On n'hésitait d'ailleurs pas à mettre en place certaines mesures protectionnistes pour protéger les particularité, cultures et industries locales (ex : la culture de la vigne). Ça montre cette volonté d’être autarcique, et ça fait qu’il y a vraiment un effet style ‘poupée russe’ au niveau du territoire. En passant, les luddites n’ont d’ailleurs pas inventé grand-chose : il existait un concept de ‘crime de nouvelleté’, qui désignait le fait d’adopter sans considérations préliminaires extensives des innovations : on souhaitait s’assurer que rien ne vienne déchirer le tissu social, pour ainsi dire. On souhaitait donc attendre de voir si la chose nouvelle faisait ses preuves avant de la lancer inconsidérément dans l’air.
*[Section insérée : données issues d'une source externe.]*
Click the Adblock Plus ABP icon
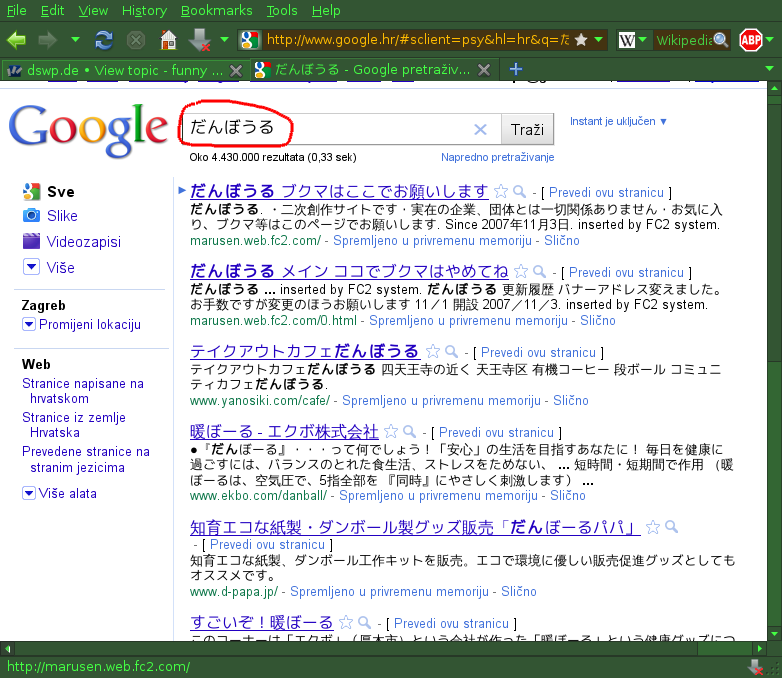Viewport: 782px width, 678px height. click(751, 40)
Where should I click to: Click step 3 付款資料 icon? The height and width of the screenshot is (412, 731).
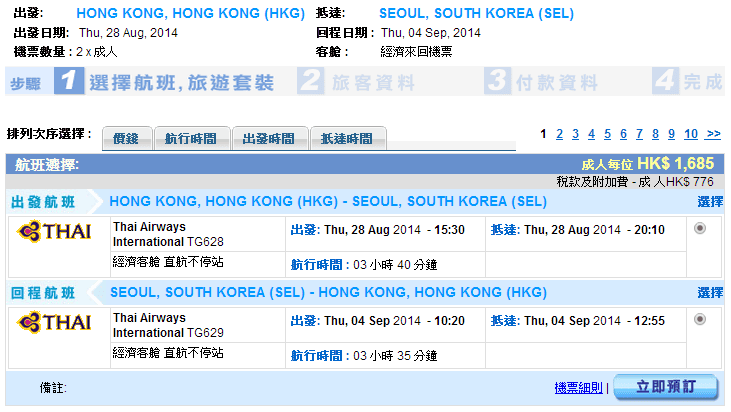[497, 82]
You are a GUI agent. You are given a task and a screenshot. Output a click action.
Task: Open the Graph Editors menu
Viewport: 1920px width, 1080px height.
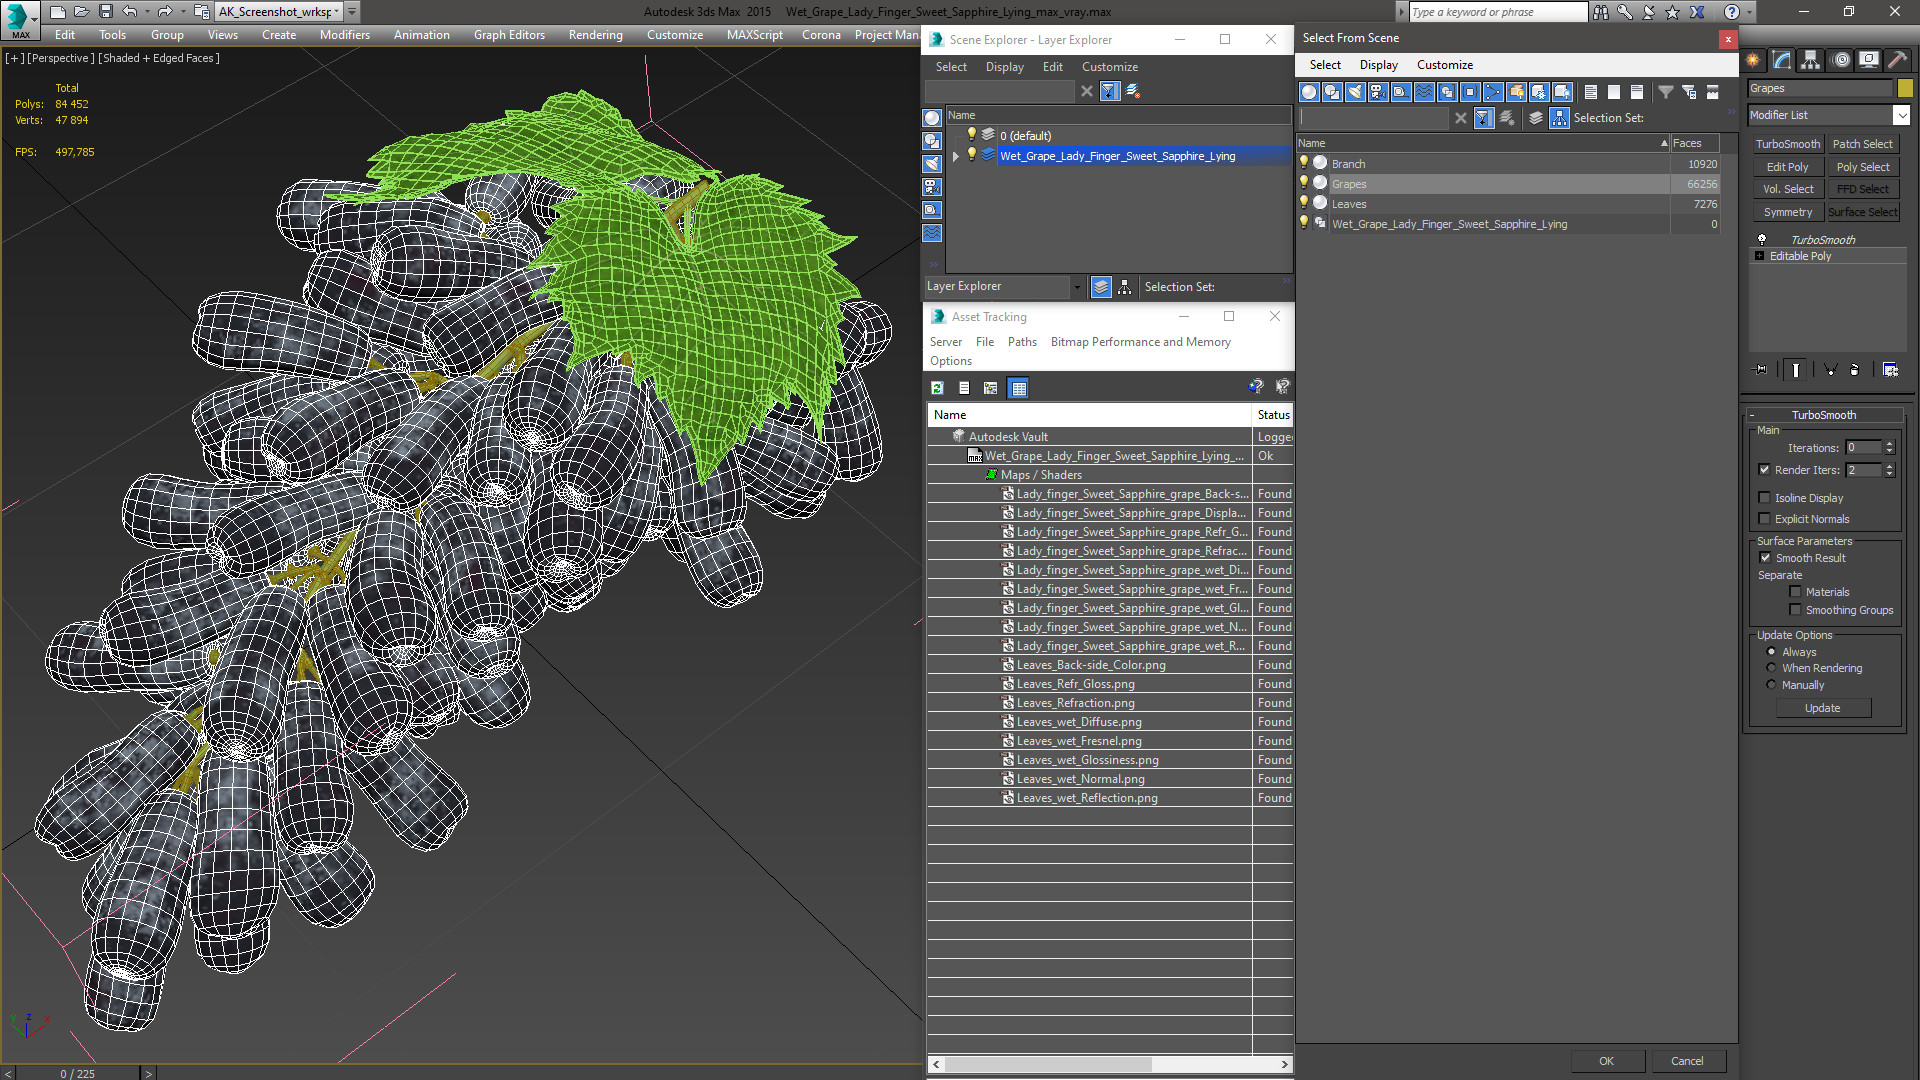tap(509, 35)
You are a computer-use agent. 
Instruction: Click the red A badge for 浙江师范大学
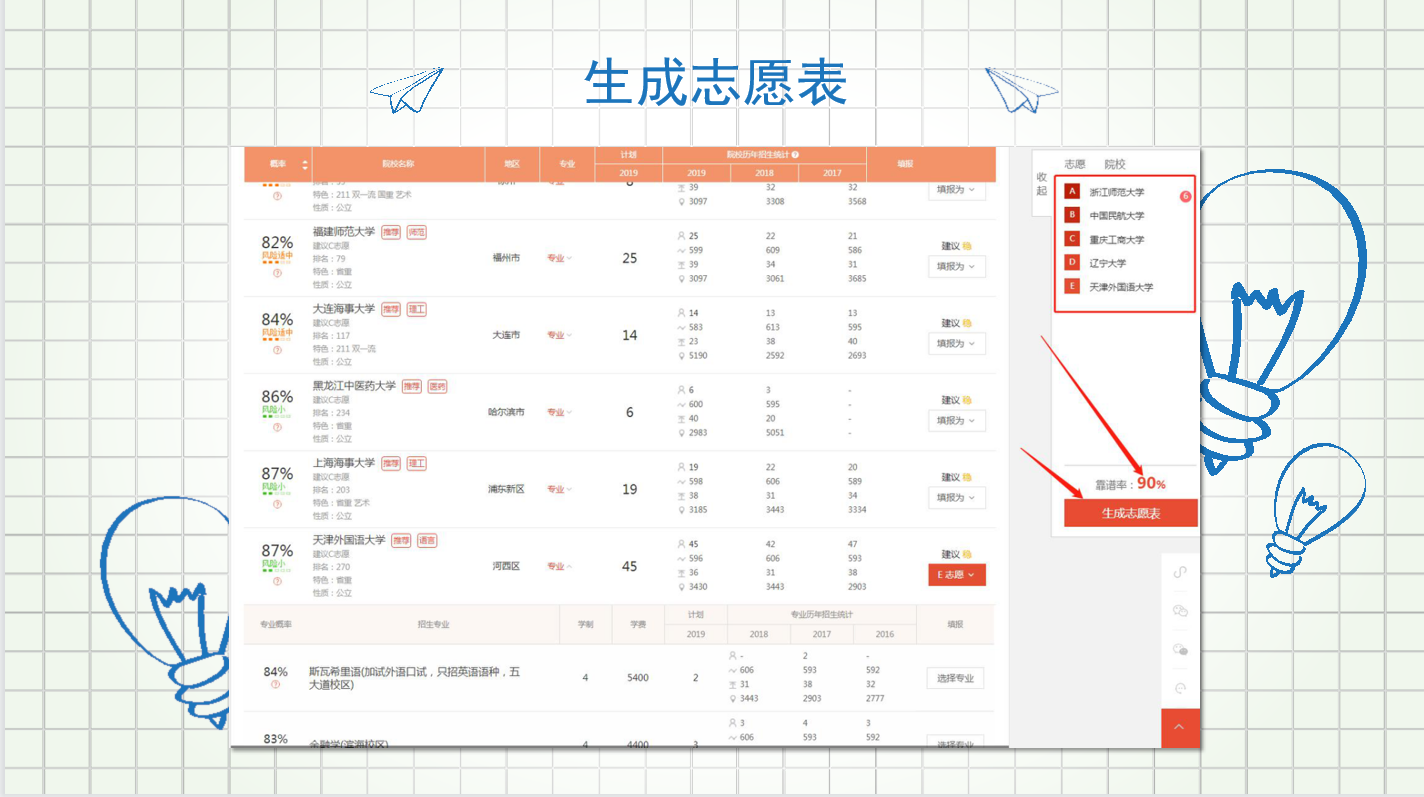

L’auteur fait remarquer qu’il y a très certainement un lien entre cette conception des relations sociales et la forme prise par les questions juridiques au moyen-âge. Dans le monde romain, où des réseaux de solidarités sont moins nettement marqués et où on traite avec des individus, il est beaucoup plus aisé d’imposer le droit romain très codifié et la bureaucratie qui va avec. Quand votre pays est composé de communautés autogérées, le droit coutumier et un côté beaucoup mieux adapté, et sans doute beaucoup plus résilient. Et puis, ces couches de réseaux de solidarité empêchent l’état central d’avoir vraiment une prise bien nette : l’état se construit en luttant contre ce genre d’institutions, qui réduisent l’efficacité de son action mais surtout la demande des populations pour son existence. De fait, l'influence du Roi sur ses sujets tient beaucoup plus de l'émulation que du commandement, en réalité : les princes imitent le Roi, qui leur donne l'exemple plus qu'il ne les commande.


On remarque en tout cas que dans le modèle féodal (socialement comme économiquement), on engage sa personne ; pas pas force de travail. On n’est pas un garde du corps ; on est un compagnon avec des vœux de loyauté personnelle. On n’est pas un salarié ; on est un Compagnon (donc de fait plus un auto-entrepreneur), membre d'une association qu'on a rejoint parfois à 14 ou 15 ans. Il y a un peu cette notion de ‘skin in the game’ de Taleb.